Rudi Dicks is a Senior Cyber Security specialist at BDO’s Forensics and Cyber Lab, and spends his days hacking companies.
Dicks is an experienced ethical hacker, with an array of qualifications, who specialises in offensive security, penetration testing, and vulnerability assessment.
Offensive security involves the testing of cybersecurity systems with the owner’s permission, and requires a set of skills ranging from development and network security to social engineering.
Becoming a hacker
Dicks said he developed his hacking skills in high school before progressing to network security.
“Cyber has always been my passion.

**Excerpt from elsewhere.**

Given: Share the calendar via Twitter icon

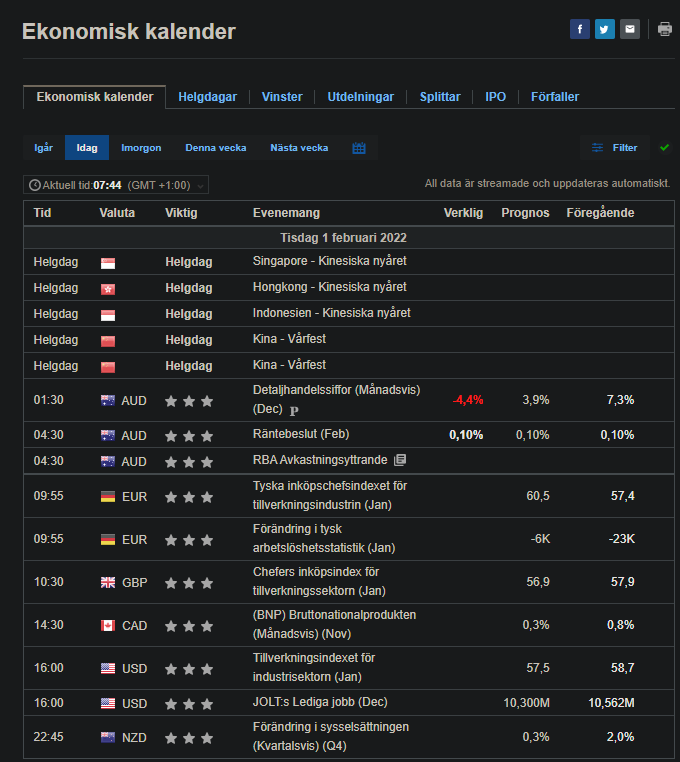Looking at the screenshot, I should pos(604,30).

I started experimenting with hacking and cybersecurity in high school and then went into networking and began looking after security for clients,” said Dicks.
Dicks went on to complete a number of cybersecurity-related certifications, including Certified Ethical Hacker and Offensive Security Certified Professional qualifications.

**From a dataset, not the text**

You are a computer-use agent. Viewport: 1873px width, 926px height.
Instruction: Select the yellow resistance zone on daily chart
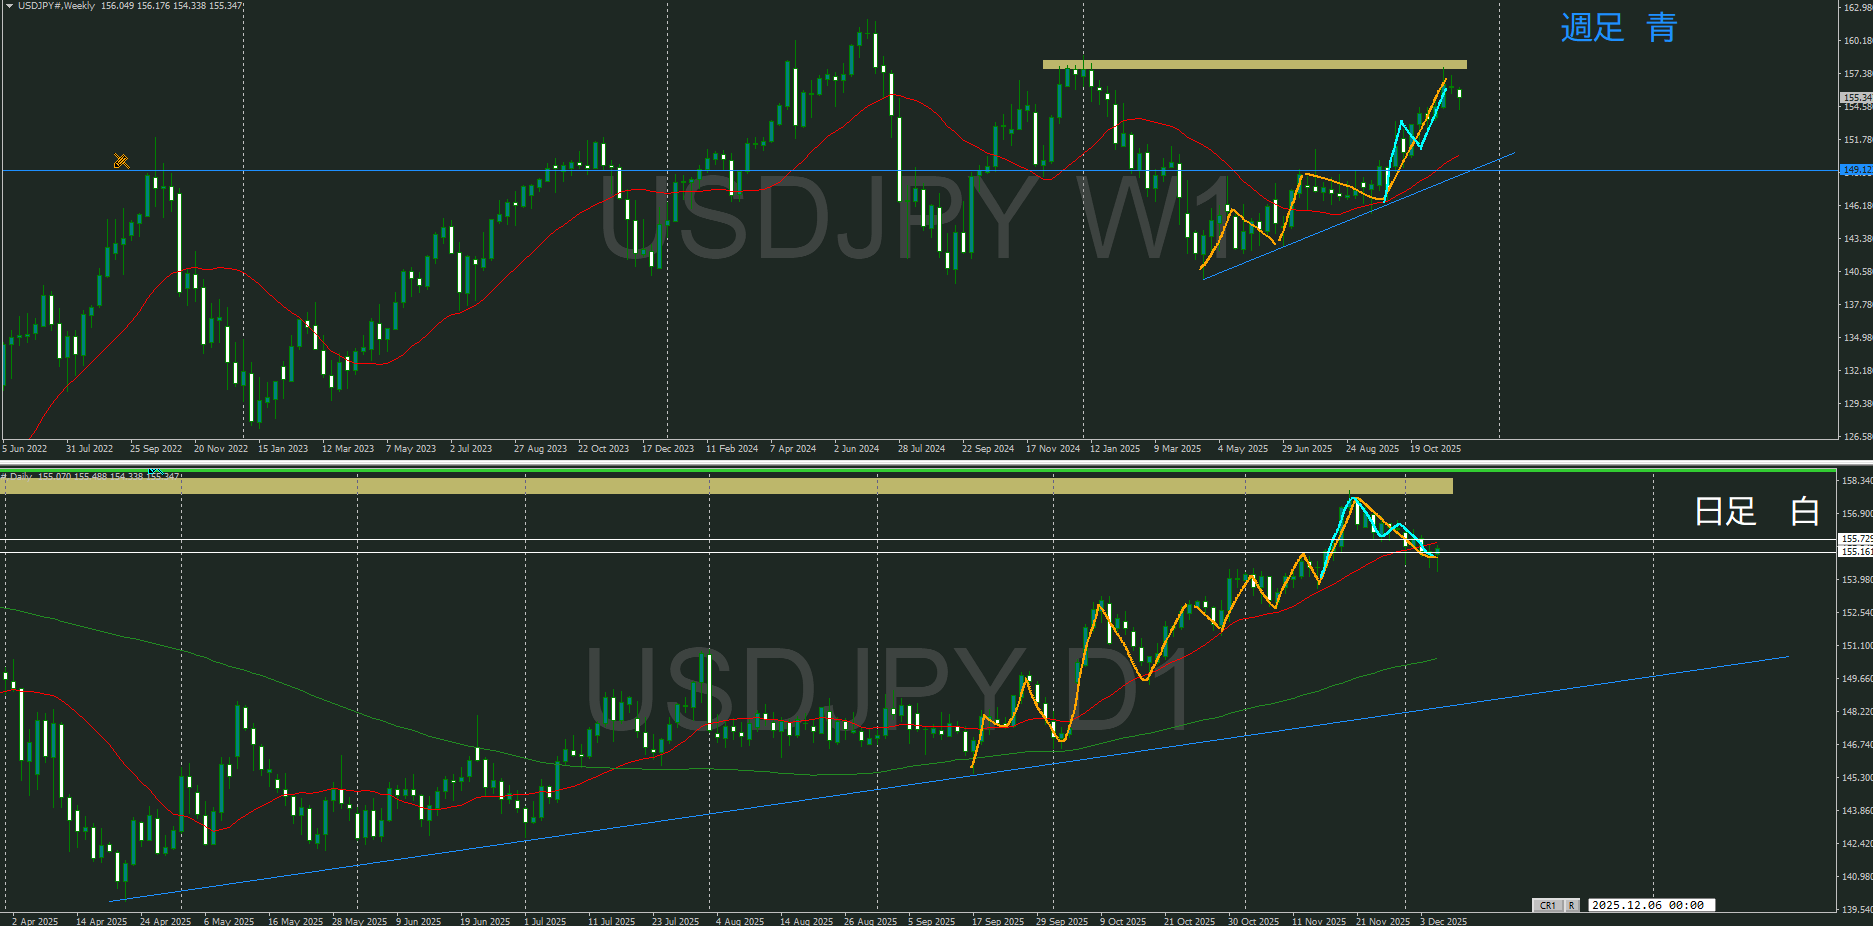point(726,486)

The examination for the security certification requires the entrant to connect to a VPN and hack into five virtual machines within 24 hours – without prior knowledge of the system.

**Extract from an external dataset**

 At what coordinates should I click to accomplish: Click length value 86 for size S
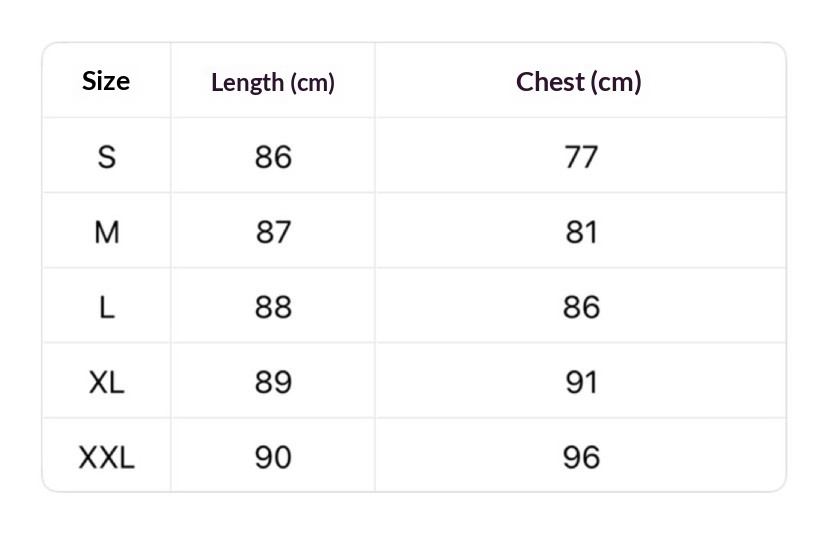click(273, 157)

His other qualifications include: CompTIA A+; CompTIA Security+; Microsoft Certified Systems Engineer; and Cisco Certified Network Associate.
Dicks said cybersecurity professionals can come from any background and feature a variety of specialised qualifications.
He said the most important thing is to have a passion for the field.
“People who are good at what we do love their work, and often play mini-games to break into virtual machines in their spare time,” he said.
“Problem solving and critical thinking are critical skills in the cybersecurity field, and you have to enjoy solving puzzles and being challenged.”
Unlike malicious hackers, Dicks uses his skills to assist companies in keeping their security up to date and helps them protect against cyberattacks.
This involves training, administration, risk assessments, and penetration testing.
Dicks has over 15 years of experience in network design and server administration, and has conducted penetration tests for multiple top 100 companies.
He regularly tests the security of a company with the client’s permission, but without staff receiving knowledge of the active penetration testing.
This simulates a real cyberattack and allows the company to identify and fix any vulnerabilities or weak points in its security.
Interesting projects Dicks has worked on include a penetration test for an international financial institution.
Dicks said although the institution had serious security systems in place, they incorrectly assumed that if a website has a folder or page not directly accessible, it cannot be accessed by other means.
Dicks stumbled into the company’s ATM login system using this exploit, and was able to tap into its live data.
“We sat in real-time and watched people drawing money,” he said.
“We could see live information such as balances, withdrawal and deposit amounts, and credentials, although some sensitive information was blacked out and remained inaccessible.”
Dicks said the deck is often stacked in favour of the attacker in these situations, which makes penetration tests an important part of cybersecurity – as it helps to define possible attack vectors.